The question of whether this broad interpretation is beneficial, however, is much more hotly debated. Wurman believes that “we should roll back somewhat on these precedents because if you actually look at the original understanding of the commerce clause it compels a different conclusion.” Sastry, for his part, feels that “healthcare reform is a very positive and beneficial outcome, and if we have to interpret interstate commerce broadly in order to make it constitutional then I think that’s worthwhile.”
Huwa takes issue with the individual mandate, arguing, “punishing inactivity [in the form of not purchasing insurance] is unconstitutional or at least opens the door to a very worrisome future of government coercing citizens into action.”
As for what the Supreme Court will decide, there is general agreement that it would be difficult for the court to overturn the law given its history of broadly interpreting the commerce clause.

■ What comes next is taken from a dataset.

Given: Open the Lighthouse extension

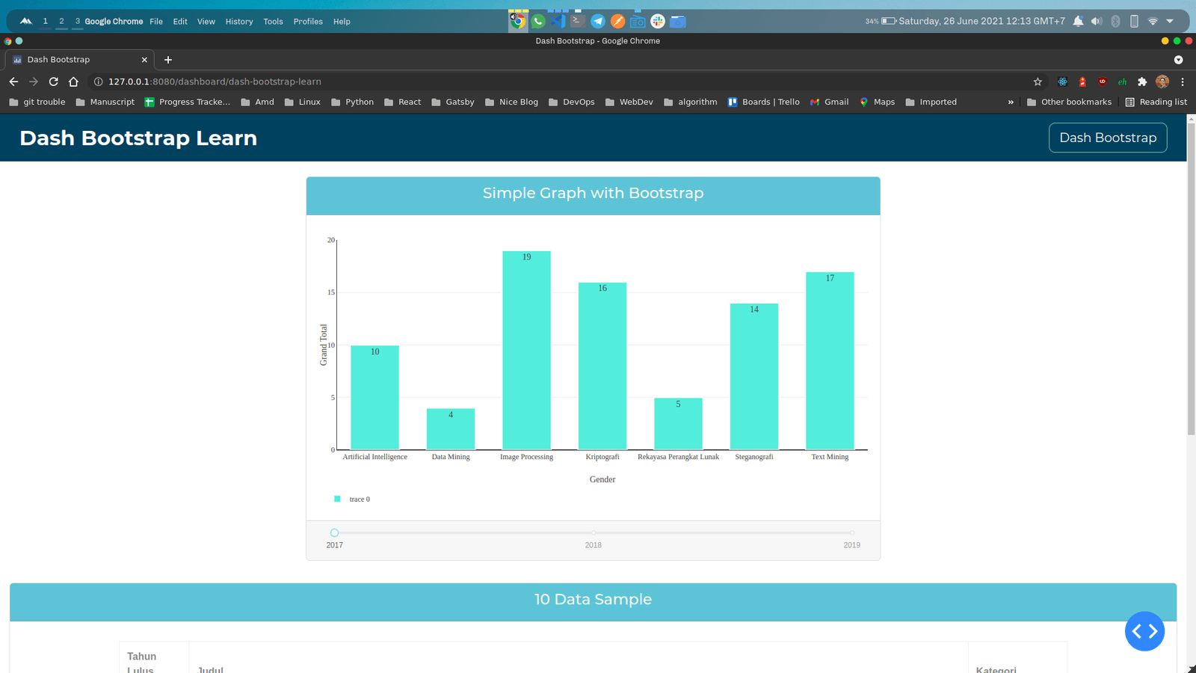Looking at the screenshot, I should pyautogui.click(x=1082, y=82).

Though he believes the Affordable Care Act is likely to be upheld, Wurman notes one way in which the Court could overturn it: “the conservatives have a pretty good argument that by penalizing those who don’t get health insurance the federal government is essentially forcing people into the interstate market…and that’s a line the federal government hasn’t crossed before.”
It is also possible that the court could overturn the individual mandate and uphold the rest of the law. However, without the individual mandate to compel young, healthy individuals into the market, premiums would remain high, thus defeating the purpose of the reform altogether.